At the same time, SSE must confront a key risk: it is still often perceived as a middle-class project (at least in Europe), disconnected from workers, low-paid jobs, and everyday working-class realities. Strengthening the movement requires explicitly naming and addressing this gap—not by speaking about poverty from above, but by grounding narratives and practices in working-class experiences and struggles that many SSE actors themselves are affected by.
By sharing alternative ways of thinking and organizing, SSE makes it clear that other worlds are already being built—through community food systems, feminist care projects, migrant-led cooperatives, and ecological commons. These are not marginal experiments; they are living proof that solidarity and collective responsibility work in practice.
These stories must be built from lived practice. Rather than abstract or overly intellectual discourse, narrative work should start from real experiences, contradictions, and limits—acknowledging that SSE actors are not always consistent in practice, while holding true to a shared ethical horizon of coherence and transformation.
Embedding these narratives in public culture helps SSE reclaim imagination as a space for hope and change.
This process should be collective and relational: stories co-created arm by arm with practitioners, workers, community members, youth, and artists, rather than spoken on their behalf. Youth cultural associations, grassroots artists, and community media can play a key role in translating SSE values into accessible, emotional, and politically grounded cultural expressions.
Indicative Actions:
Develop a Narrative and Imagination Strategy:
Create a coordinated communications strategy to present SSE as a movement for transformation.
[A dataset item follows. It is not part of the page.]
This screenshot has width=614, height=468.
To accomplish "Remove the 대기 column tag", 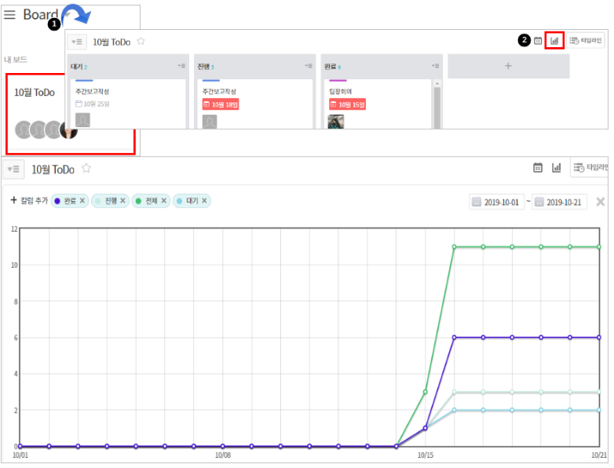I will [x=204, y=201].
Use storytelling platforms, multimedia campaigns, exhibitions, and publications to showcase real-life successes.
Prioritize voices from frontline SSE practices, workers, care providers, farmers, migrants, and young people, ensuring narratives reflect working-class realities and collective struggles rather than institutional language.
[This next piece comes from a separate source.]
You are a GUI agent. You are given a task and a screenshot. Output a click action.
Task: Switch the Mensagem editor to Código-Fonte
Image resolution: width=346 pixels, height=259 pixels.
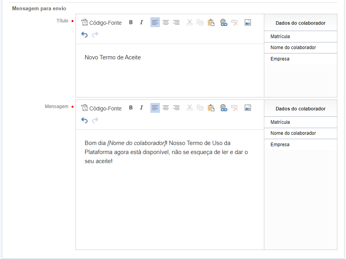point(101,108)
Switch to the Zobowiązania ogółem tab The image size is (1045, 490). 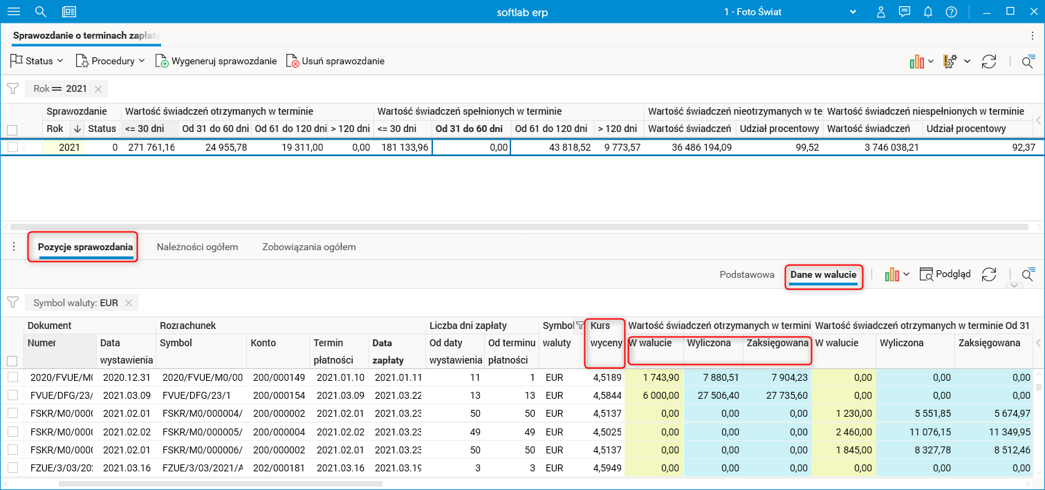tap(309, 247)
Advance Popular Education for Narrative Change:
Train activists and community leaders in narrative tools—like storytelling and collective analysis—to strengthen political organizing and challenge dominant myths.
Popular education processes should link narrative work to class consciousness, helping articulate shared conditions of exploitation and dispossession while avoiding charity-based or depoliticized framings.
Support Cultural and Community-Based Practices that Make SSE Visible
Encourage festivals, community kitchens, cooperative markets, and neighborhood assemblies that allow people to experience solidarity in practice. These spaces should function as living narratives—where SSE values are not only communicated but enacted through shared work, food systems, care practices, and cultural expression.
Such initiatives help translate political imagination into everyday experience, particularly in working-class neighborhoods and territories affected by economic abandonment.

2. Strategic Alliances: Building a New Social Bloc
The Social and Solidarity Economy cannot create systemic change alone. Real transformation depends on building strong alliances across different movements—climate justice, feminism, commons, labor rights, food sovereignty, democracy, and decolonization. The challenge is to move beyond short-term cooperation and instead weave lasting relationships that can confront authoritarianism, neoliberalism, and ecological breakdown together.
This means engaging in dialogue and joint action both inside and outside institutions, and working toward unified platforms for collective struggle. Within these alliances, it’s also vital to nurture our own movements by building accountability and care, addressing internal oppressions like patriarchy and racism, and making space for all identities and experiences.
Resourcing these convergences requires new strategies—like community-controlled finance models, cooperative banks, Indigenous-led funds, and solidarity currencies—that provide the legal, technical, and financial support needed for autonomy. Alliances should also reach beyond traditional boundaries, especially by strengthening ties with workers’ movements and trade unions. Connecting SSE and labor movements is essential for tackling inequality, labor rights, and rural–urban solidarity, and for anchoring SSE within a broader bloc for systemic change.
Key Actions:
Forge Cross-Movement Platforms:
Establish regular spaces for dialogue and coordination across social movements, trade unions, and community networks. Examples include joint assemblies on just transition and workers’ rights, feminist and decolonial dialogues, and regional forums connecting urban and rural struggles.
Coordinate Joint Campaigns and Solidarity Actions
Promote concrete forms of collaboration between SSE actors, trade unions, and social movements through coordinated campaigns, mutual support in social movements, solidarity supply chains, and cooperative responses to crises (food, energy, housing, care). These shared actions should demonstrate in practice how alliances can defend livelihoods, reclaim resources, and expand democratic control over the conditions of life.
Build Community-Controlled Financial Infrastructure:
Support alternative finance models, like cooperative banks, solidarity funds, and local currencies, that equip movements with the resources for sustained organizing.